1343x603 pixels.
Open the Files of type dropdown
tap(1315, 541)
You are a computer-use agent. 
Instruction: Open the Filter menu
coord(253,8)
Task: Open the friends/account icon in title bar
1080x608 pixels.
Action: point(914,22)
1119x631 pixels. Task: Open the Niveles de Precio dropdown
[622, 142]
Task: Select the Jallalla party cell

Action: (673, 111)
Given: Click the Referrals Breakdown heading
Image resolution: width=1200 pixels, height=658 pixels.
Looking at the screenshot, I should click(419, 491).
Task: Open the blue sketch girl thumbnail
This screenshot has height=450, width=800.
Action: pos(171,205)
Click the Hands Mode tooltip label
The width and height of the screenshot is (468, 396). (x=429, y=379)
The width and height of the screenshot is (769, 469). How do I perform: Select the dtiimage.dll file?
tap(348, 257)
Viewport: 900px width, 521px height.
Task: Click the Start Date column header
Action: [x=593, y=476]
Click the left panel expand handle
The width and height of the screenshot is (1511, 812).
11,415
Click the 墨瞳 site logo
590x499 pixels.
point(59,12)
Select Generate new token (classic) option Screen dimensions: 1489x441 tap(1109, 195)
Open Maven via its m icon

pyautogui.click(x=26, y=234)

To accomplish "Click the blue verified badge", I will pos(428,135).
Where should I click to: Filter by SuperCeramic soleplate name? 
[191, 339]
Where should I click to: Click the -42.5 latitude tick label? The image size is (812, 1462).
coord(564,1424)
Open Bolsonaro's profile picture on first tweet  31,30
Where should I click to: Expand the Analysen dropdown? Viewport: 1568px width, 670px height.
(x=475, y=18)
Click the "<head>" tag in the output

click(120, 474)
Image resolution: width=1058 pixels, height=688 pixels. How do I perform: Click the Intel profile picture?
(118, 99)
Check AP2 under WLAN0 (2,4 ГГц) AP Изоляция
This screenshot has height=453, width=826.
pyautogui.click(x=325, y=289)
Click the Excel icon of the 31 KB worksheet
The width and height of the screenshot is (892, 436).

···

* WHAT TO PRODUCE *
Give back exactly the lines from the one containing "Check AP2 under WLAN0 (2,4 ГГц) AP Изоляция" to the end of the material, both ends included.

* RESPONSE *
Check AP2 under WLAN0 (2,4 ГГц) AP Изоляция
This screenshot has height=453, width=826.
pyautogui.click(x=325, y=289)
Click the Excel icon of the 31 KB worksheet
The width and height of the screenshot is (892, 436).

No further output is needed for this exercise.